物流業界に新たな風を - batonの中継輸送実証運行
2025年11月20日、物流コンソーシアム「baton」は、東京で合同記者発表会を開催しました。このイベントでは、2026年2月から実施予定の企業横断型中継輸送の実証運行に向けた取り組みが紹介されました。batonは、持続可能な物流の未来に向けて、長距離輸送の負担軽減と日帰り運行の実現を目指しています。
物流課題への共通認識
発表会は二部構成で行われ、第一部では各参画企業から物流業界が直面する深刻な課題について共有されました。東京海上ホールディングスの小池社長は、現在日本の物流が直面する「物流量の増加」と「担い手の減少」という二つのリスクに言及し、企業単独での解決が難しいことを強調しました。企業や業界が協力し、問題解決に向けたプラットフォームとしてbatonが機能することで、持続可能な物流の構築が可能になるとしています。
西濃運輸の髙橋社長も、ドライバー不足や高齢化、燃料高騰による構造的課題について述べ、ログイン業界が抱える切実な状況に対して共創型モデルが求められていると語りました。約98%の日本の運送事業者が中小規模であるため、個々の企業の力では限界があるのです。
中継輸送の意義
batonの取り組みが中継輸送に特化している理由は、働き方の改善やドライバーの負担軽減に繋がることだと小池氏が述べました。この中継輸送は、長距離運行の効率化を促し、持続可能な物流の実現に向けた重要なステップです。
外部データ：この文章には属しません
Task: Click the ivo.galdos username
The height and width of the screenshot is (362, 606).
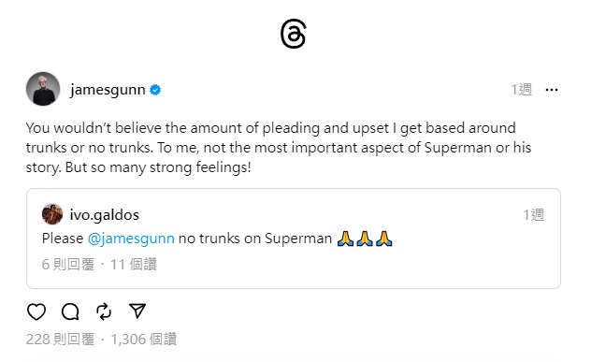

第二部では、実証運行の具体的なプロセスや今後の計画について詳しく説明されました。batonでは、ドライバーの労働環境を改善しつつ、企業間の協力によって効率的な運送のネットワークを構築することを目指しています。
データ分析とリスクマネジメント
batonは、参加企業から提供された運行データの分析を進めています。これにより、具体的な運行ルートや便数を洗い出し、期日通りの配送を実現するための基盤が整いつつあります。特に、週あたり1万3,000便を超える情報をもとに、運行効率の向上に向けた取り組みが進められています。
また、東京海上日動の城田社長は、輸送におけるリスクを整理し、企業間での責任分担を明確にするためのガイドラインの策定も進んでいると報告しました。これにより、共通の運行ルールが確立され、各社の個別業務がしっかりと整理されることが期待されています。
専門家からの視点
東京大学の西成教授は、batonの試みが「フィジカルインターネット」の実現に向けた重要な一歩であると指摘しました。彼はまた、物流業界の課題解決に向けて、企業間の連携が不可欠であると強調し、全体最適の視点からの取り組みが求められていると述べました。
今後の展望
batonの中継輸送実証運行は、西濃運輸と福山通運、名鉄NX運輸とトナミ運輸の2組で行われる予定です。この実証運行では、ドライバーの交替で従来の運行よりも効率的に運送を行うことが強調され、ドライバーの健康管理や労務環境の向上にも寄与することが期待されています。
国土交通省の髙田課長も、物流業界の転換点におけるbatonの取り組みの重要性を強調しています。彼は、労働生産性の向上と人材確保が物流の安定に必要不可欠であると話し、持続可能な物流環境の実現に向けての期待を寄せました。
batonの努力は、物流業界全体が抱える難題に応える重要な鍵といえるでしょう。今後も運送業界における持続可能性を追求し、業界全体の発展に寄与することが期待されます。